Among imaging studies, simple abdominal radiography is usually the first study that is performed in the emergency settings when screening for abdominal disease. However, in a patient with fish bone-induced bowel perforation, simple abdomen radiography is not useful in detecting the fish bone in the abdomen because the detection rate is low and the degree of radiopacity of the bone is different depending on the species of fish. [7] In contrast, CT scans are obtained for the diagnosis of intraperitoneal lesions as well as retroperitoneal lesions, and foreign bodies. The detection rate of an intraperitoneal fish bone is high; accordingly, CT is the most helpful tool for evaluation. [5, 7] CT findings that are related to fish bone-induced perforation include a thickened intestinal segment, localized pneumoperitoneum, regional fatty infiltration, and associated intestinal obstruction. [6] However, Coulier et al. reported that these findings are non-specific; therefore, a definitive diagnosis is made only by identifying the calcified foreign body. [8] In the present case, a history of recently having eaten steamed fish along with the CT findings, including a linear calcified foreign body and localized pneumoperitoneum, were the most important clues for the preoperative diagnosis.
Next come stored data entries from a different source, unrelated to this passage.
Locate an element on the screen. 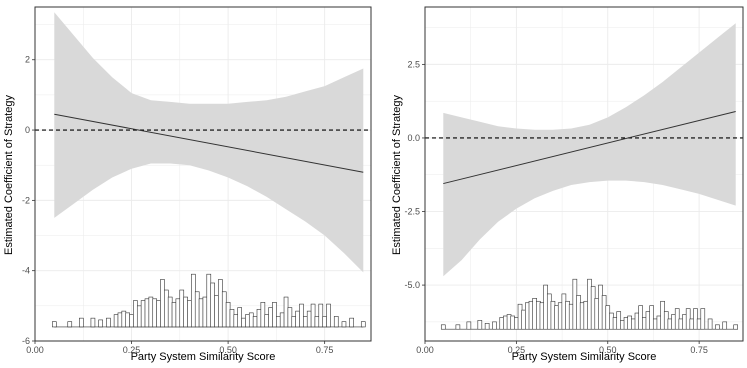 The width and height of the screenshot is (747, 368). y-tick-label: 2.5 is located at coordinates (414, 64). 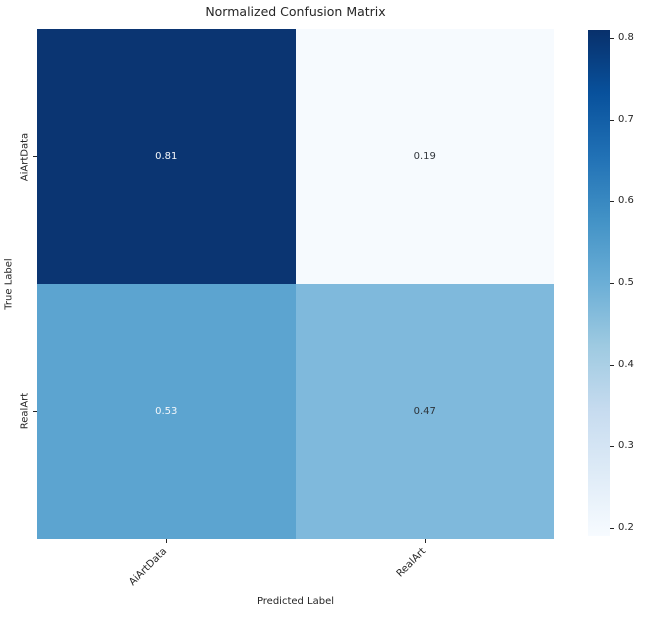 What do you see at coordinates (296, 602) in the screenshot?
I see `x-axis-label: Predicted Label` at bounding box center [296, 602].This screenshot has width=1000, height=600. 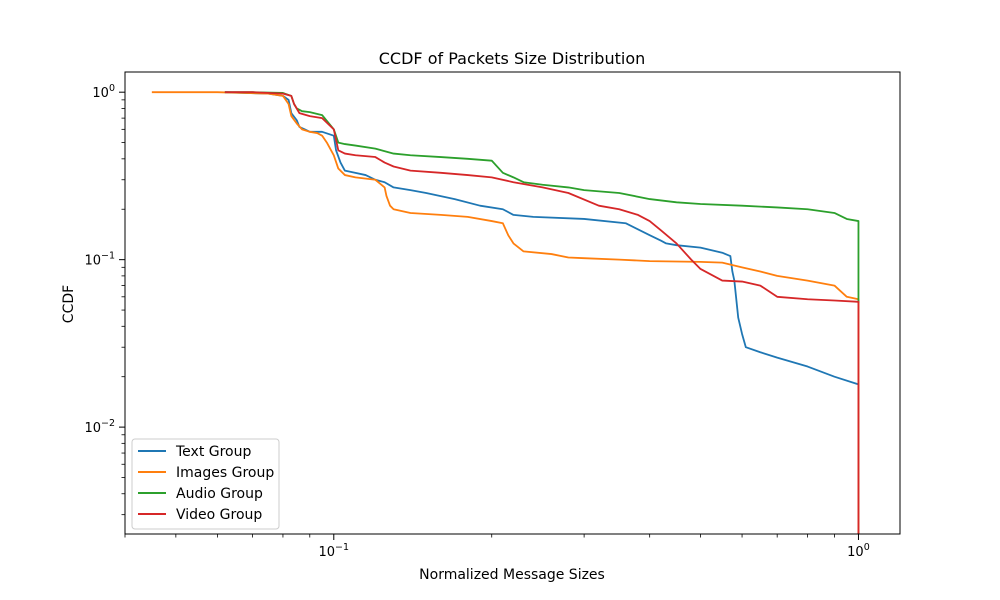 What do you see at coordinates (214, 452) in the screenshot?
I see `legend-label: Text Group` at bounding box center [214, 452].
Even though non-surgical management for the treatment of fish bone-induced bowel perforation, such as fasting, antibiotics, and treatment with/without endoscopic removal, has been reported in stable patients [9], surgery is the main treatment option. It may be emergency or elective depending on condition of the patient. Surgical treatment consists of foreign body removal, abscess drainage, and any necessary bowel resection. For chronic cases, Yamamoto et al. suggested that antibiotic treatment is initiated to reduce inflammation, potentially facilitating surgical treatment, followed by drainage of the abscess and removal of the foreign body. Thus, they could avoid bowel resection without morbidity. [10] Although elective drainage using antibiotics may be an effective option for chronic cases, in patients with peritoneal signs, emergency surgery is inevitable, and may be accompanied by bowel resection, similar to the present case. In the present case, perforation leaded to severe inflammatory changes of the colonic wall made sigmoid resection mandatory.

4. Conclusions

The case represents an unusual case of sigmoid colon perforation caused by an ingested fish bone. Because colon perforation by an ingested foreign body is extremely rare, and its preoperative diagnosis prior to CT is difficult, meticulous history taking is crucial for the correct diagnosis and prompt management in emergency settings.

Acknowledgement

The author have no sources of funding to report.